Rather than providing a summary of the changes or engaging in academic debates, we thought it would be more useful to simply answer the most frequent questions clients have asked since the proposed Guidelines were announced.

1. Why Did the Agencies Decide To Revise the Guidelines?

According to the heads of the DOJ and FTC, they revised the Guidelines to more accurately reflect how the agencies currently review mergers and to make the process more transparent for businesses and their counsel. Few would argue that the Guidelines, which the agencies have not significantly revised since 1992, were not in need of refreshing. Not surprisingly, in the past two decades, there have been substantial changes in the legal and economic analysis of mergers. As a result, anyone who recently has defended a merger before the agencies knows that the agencies take a different approach than that reflected in the current Guidelines. Some of this has been reflected in speeches and reports like the 2006 Merger Commentary, but it was clear that the Guidelines needed to be revised. The proposed revisions do an admirable job of updating the Guidelines to capture the current approach.

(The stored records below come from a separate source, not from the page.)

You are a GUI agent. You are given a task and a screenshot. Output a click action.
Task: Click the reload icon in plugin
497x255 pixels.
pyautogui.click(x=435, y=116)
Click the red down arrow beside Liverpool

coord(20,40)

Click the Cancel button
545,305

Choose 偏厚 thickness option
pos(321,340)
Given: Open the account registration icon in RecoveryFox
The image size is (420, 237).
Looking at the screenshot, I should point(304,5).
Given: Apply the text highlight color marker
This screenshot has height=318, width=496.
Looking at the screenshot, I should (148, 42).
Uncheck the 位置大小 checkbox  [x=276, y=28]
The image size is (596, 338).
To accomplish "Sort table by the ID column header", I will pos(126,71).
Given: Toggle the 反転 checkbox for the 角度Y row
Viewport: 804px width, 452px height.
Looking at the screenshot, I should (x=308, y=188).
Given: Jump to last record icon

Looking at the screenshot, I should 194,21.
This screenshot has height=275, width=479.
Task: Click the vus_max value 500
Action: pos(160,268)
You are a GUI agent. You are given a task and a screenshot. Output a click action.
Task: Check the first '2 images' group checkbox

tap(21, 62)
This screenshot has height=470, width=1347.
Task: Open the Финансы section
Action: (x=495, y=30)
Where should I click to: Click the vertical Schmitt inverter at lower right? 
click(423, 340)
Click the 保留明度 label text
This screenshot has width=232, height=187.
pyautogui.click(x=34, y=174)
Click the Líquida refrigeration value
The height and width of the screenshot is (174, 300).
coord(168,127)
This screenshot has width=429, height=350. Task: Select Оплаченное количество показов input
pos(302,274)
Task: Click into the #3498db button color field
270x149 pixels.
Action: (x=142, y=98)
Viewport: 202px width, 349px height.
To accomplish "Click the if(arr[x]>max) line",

The agencies had another important goal in revising the Guidelines: influencing the courts. Over the past two decades, most judges have embraced the Guidelines as the proper analytical framework for evaluating mergers that the agencies challenge in court. The problem for the agencies was that, as merger analysis evolved at the agencies, the Guidelines analysis applied by courts remained largely static, and courts were often skeptical of some of the new tools and evidence presented by the agencies. As a result, the DOJ and FTC often had difficulty—especially in mergers with less well-defined product markets—in persuading courts to apply a more flexible analysis and rely on the agencies' evidence to conclude that a deal was unlawful. In fact, in some cases the merging parties successfully criticized the agencies when they departed from the rigid Guidelines analysis. Assuming courts will eventually embrace the revised Guidelines (see discussion below), the revisions are intended to close the gap between how the agencies and courts analyze mergers and remove some of the impediments the agencies have faced in successfully blocking deals.

While the agencies were updating the Guidelines, they also took advantage of the fact that the Obama administration had the pen, not its predecessor, and inserted language in several places that reflects the more pro-enforcement mindset of the current administration. For example, in discussing the tools the agencies may use to analyze deals, the revisions tend to focus more on how these tools can show mergers are harmful than on how they may show the absence of anticompetitive effects. In addition, the language used in describing potential defenses (such as entry and efficiencies) expresses more skepticism and may raise the bar for merging parties. With that said, these changes on the surface reflect incremental change and not a fundamental analytical shift.

2. What Are the Three Most Important Revisions?

First, the revisions completely retool the analytical steps for evaluating whether mergers harm consumers. The current Guidelines take a mechanical approach and very linear path through the analysis by first defining the relevant market and then assessing market concentration, potential competitive effects, possible entry, efficiencies, and, if relevant, the failing firm defense. While the revised Guidelines reference each of these elements, they articulate a much more flexible approach by simply describing each of the elements that may be used to determine a merger's effect rather than outlining a step-by-step process. The result is a more subjective and holistic analysis that, while appropriately recognizing the very fact-specific nature of current merger analysis, likely reduces some of the predictability that the previous Guidelines offered—although because the agencies had long since stopped following the path laid out in the previous Guidelines, this is more apparent than real.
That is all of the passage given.